Task brief: Read each line of the material and note whether it contains "Image". Give the number of such lines and nothing else.

╔══

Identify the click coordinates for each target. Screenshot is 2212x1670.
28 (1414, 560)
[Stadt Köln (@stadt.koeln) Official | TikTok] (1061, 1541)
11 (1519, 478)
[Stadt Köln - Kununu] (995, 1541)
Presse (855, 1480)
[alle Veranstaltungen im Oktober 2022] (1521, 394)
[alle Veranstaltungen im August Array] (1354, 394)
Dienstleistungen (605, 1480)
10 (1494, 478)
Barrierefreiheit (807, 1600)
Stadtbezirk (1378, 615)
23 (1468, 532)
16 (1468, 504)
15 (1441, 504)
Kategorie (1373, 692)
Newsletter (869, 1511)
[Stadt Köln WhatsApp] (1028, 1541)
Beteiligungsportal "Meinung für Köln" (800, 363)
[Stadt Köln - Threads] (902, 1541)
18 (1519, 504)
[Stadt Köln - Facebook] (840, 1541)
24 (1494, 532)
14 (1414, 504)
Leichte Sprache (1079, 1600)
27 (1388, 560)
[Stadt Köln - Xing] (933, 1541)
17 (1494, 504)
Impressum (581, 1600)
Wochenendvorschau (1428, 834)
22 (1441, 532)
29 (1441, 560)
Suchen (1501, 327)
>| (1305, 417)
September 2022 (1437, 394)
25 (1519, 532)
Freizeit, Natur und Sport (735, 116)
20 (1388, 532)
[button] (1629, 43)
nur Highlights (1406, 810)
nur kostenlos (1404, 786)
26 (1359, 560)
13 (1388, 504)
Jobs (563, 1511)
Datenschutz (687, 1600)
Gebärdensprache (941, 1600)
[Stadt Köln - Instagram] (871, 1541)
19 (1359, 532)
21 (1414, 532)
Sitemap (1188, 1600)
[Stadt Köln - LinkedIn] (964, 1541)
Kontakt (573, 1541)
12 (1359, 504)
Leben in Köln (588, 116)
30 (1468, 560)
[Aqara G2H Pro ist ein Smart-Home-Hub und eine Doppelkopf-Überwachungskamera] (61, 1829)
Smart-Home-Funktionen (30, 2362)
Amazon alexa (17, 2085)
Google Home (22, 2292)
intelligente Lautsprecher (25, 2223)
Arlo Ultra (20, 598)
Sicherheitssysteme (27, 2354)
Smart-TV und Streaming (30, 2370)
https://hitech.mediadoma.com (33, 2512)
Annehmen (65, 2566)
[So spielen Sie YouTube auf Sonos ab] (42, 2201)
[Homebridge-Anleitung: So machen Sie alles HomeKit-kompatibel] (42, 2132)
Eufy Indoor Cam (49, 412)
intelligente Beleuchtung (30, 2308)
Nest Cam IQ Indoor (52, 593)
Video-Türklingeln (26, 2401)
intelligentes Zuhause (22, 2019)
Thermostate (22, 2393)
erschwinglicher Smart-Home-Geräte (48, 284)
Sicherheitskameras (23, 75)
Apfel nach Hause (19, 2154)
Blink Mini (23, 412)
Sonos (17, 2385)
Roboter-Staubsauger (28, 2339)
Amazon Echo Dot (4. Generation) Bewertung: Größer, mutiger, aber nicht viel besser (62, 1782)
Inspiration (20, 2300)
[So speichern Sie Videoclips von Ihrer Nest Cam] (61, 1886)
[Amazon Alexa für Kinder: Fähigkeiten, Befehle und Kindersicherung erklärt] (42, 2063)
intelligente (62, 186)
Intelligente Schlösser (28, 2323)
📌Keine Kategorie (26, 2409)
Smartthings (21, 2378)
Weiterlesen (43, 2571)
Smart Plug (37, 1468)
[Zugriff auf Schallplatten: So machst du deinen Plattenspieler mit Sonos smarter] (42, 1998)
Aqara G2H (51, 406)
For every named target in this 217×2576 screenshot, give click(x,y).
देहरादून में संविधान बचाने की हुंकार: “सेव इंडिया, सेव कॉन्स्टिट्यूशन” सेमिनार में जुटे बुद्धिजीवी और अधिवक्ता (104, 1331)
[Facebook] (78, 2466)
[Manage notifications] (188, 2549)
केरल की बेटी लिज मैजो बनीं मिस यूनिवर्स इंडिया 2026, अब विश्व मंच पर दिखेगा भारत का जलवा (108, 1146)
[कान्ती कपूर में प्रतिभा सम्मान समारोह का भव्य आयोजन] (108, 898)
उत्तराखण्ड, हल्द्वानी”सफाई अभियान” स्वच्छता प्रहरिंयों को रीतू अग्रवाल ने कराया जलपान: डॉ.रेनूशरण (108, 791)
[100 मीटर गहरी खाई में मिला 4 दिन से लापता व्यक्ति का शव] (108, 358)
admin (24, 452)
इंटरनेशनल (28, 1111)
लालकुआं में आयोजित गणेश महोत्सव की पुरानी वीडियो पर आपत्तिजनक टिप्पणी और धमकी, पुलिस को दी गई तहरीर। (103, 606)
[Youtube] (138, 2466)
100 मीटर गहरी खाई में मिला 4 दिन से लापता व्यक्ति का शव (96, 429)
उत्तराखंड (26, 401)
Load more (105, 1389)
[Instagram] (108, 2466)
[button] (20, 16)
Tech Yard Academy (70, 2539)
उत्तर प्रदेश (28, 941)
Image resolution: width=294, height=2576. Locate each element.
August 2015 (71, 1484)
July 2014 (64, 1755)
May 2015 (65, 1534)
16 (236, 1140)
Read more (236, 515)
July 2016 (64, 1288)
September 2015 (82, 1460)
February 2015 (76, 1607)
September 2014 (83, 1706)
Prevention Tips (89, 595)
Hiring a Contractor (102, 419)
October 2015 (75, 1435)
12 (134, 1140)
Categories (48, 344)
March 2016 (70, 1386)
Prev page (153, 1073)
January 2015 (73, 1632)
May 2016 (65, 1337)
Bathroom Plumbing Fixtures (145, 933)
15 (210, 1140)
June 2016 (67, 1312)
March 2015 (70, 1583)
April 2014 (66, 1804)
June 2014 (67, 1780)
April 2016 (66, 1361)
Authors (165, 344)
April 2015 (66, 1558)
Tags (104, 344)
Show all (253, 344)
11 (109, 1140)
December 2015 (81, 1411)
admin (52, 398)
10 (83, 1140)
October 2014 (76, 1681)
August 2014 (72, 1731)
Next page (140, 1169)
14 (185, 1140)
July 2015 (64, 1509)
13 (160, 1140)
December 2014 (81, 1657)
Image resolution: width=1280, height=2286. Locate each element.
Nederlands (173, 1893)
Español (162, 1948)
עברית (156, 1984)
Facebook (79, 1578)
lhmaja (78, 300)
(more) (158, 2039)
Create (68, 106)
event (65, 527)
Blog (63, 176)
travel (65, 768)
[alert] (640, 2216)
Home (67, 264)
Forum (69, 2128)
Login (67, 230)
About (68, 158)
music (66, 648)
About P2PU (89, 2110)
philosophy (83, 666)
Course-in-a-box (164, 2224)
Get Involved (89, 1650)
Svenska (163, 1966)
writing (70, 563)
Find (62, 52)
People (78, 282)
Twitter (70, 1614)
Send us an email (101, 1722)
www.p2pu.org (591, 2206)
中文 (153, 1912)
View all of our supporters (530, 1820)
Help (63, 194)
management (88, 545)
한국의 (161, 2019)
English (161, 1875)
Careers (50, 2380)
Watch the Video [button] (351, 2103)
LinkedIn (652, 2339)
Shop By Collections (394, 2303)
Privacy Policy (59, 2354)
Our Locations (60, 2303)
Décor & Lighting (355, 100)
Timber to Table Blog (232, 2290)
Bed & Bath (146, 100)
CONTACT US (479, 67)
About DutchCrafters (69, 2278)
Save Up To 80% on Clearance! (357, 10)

╚══

Answer space: 2